» **Material provided**

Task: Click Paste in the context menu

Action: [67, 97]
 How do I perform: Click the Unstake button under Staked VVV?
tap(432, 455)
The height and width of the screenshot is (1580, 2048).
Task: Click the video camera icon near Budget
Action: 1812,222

» **Prompt**
Reproduce the entire listing above word for word.

» **The reply**
Task: Click Paste in the context menu

Action: [67, 97]
 How do I perform: Click the Unstake button under Staked VVV?
tap(432, 455)
The height and width of the screenshot is (1580, 2048).
Task: Click the video camera icon near Budget
Action: 1812,222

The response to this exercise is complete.